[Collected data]
——

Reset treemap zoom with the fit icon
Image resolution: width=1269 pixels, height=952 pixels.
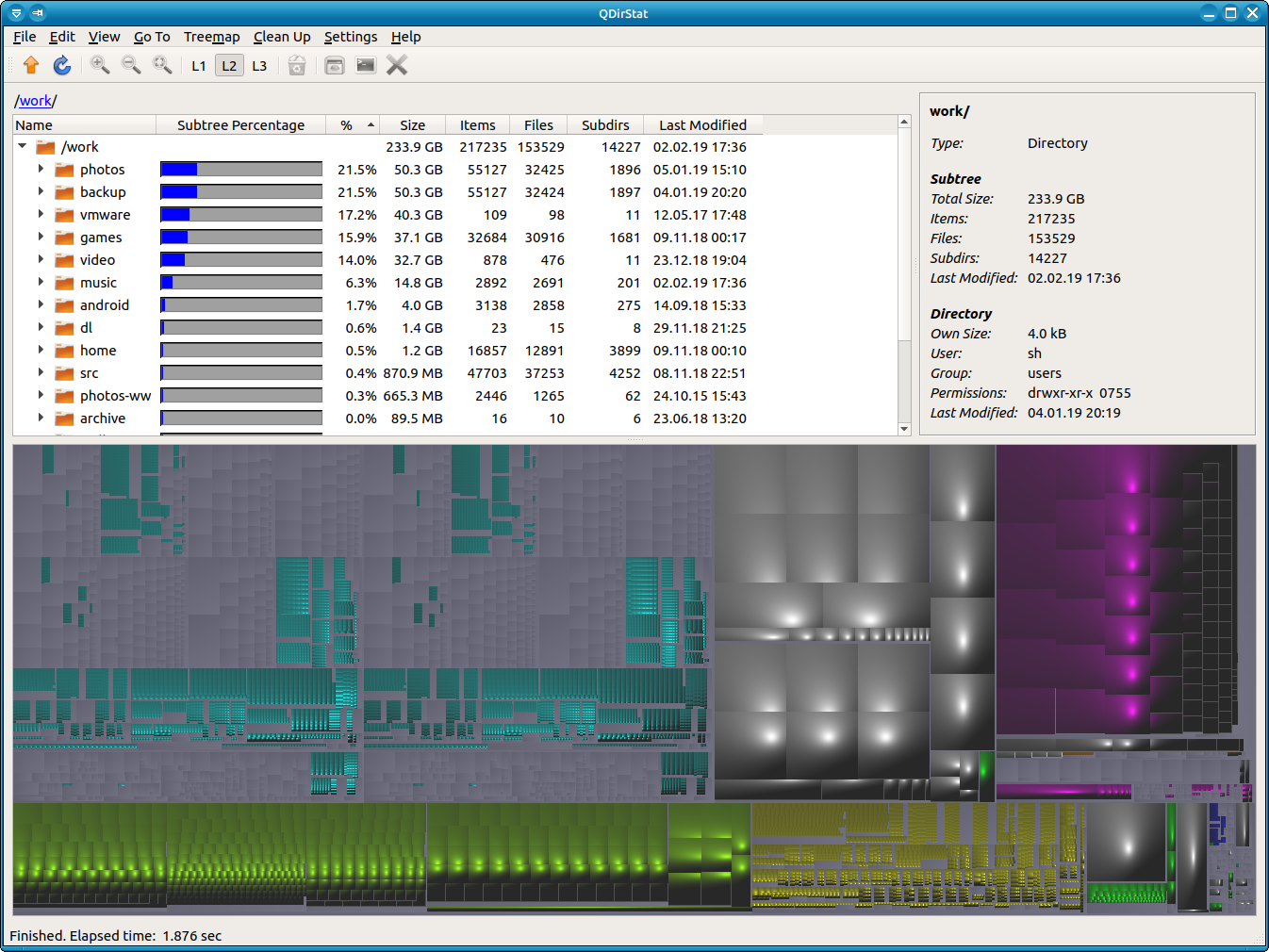(x=162, y=65)
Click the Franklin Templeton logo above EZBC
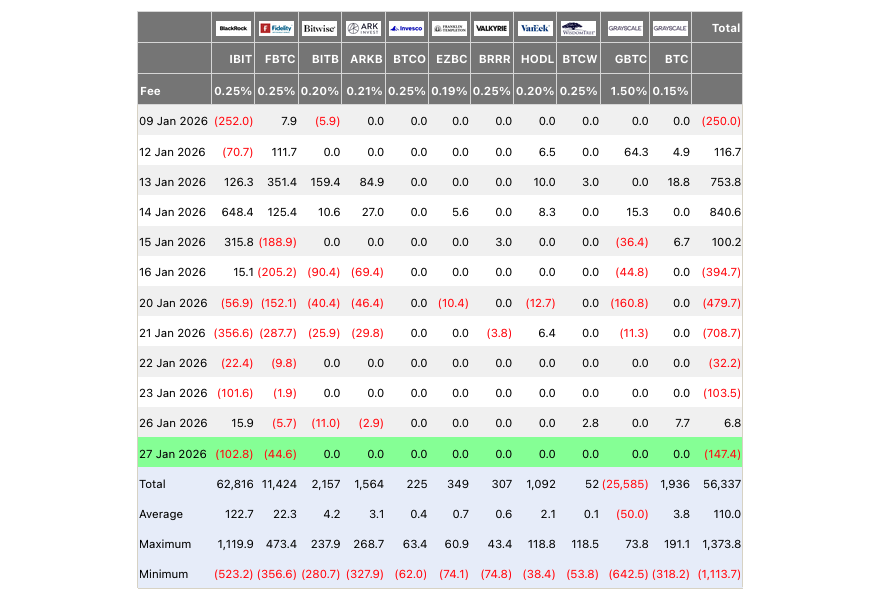 click(450, 28)
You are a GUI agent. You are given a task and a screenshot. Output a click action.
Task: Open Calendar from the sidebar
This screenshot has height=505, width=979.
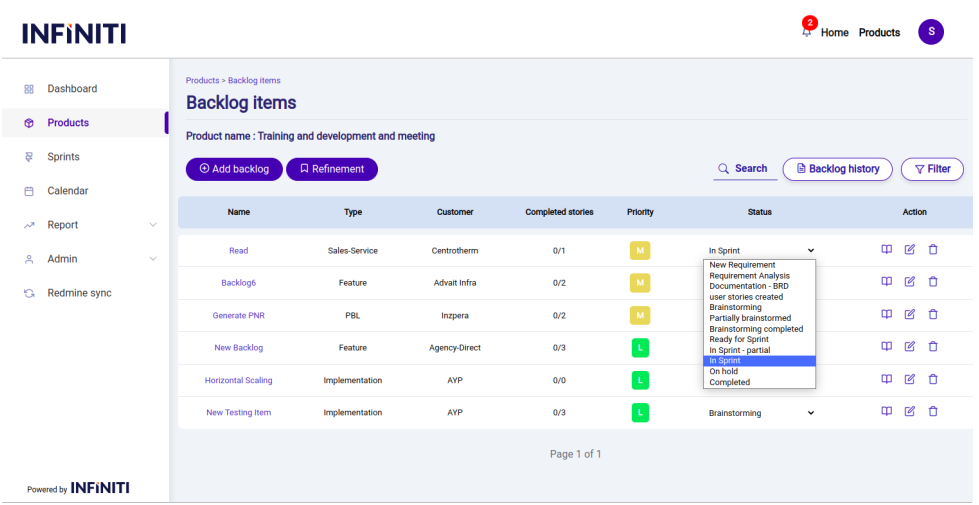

——

Problem to work on :: Restate the data above word for word. Do not include the images.

Solution to the exercise ::
Reset treemap zoom with the fit icon
Image resolution: width=1269 pixels, height=952 pixels.
(x=162, y=65)
Click the Franklin Templeton logo above EZBC
 click(450, 28)
You are a GUI agent. You are given a task and a screenshot. Output a click action.
Task: Open Calendar from the sidebar
This screenshot has height=505, width=979.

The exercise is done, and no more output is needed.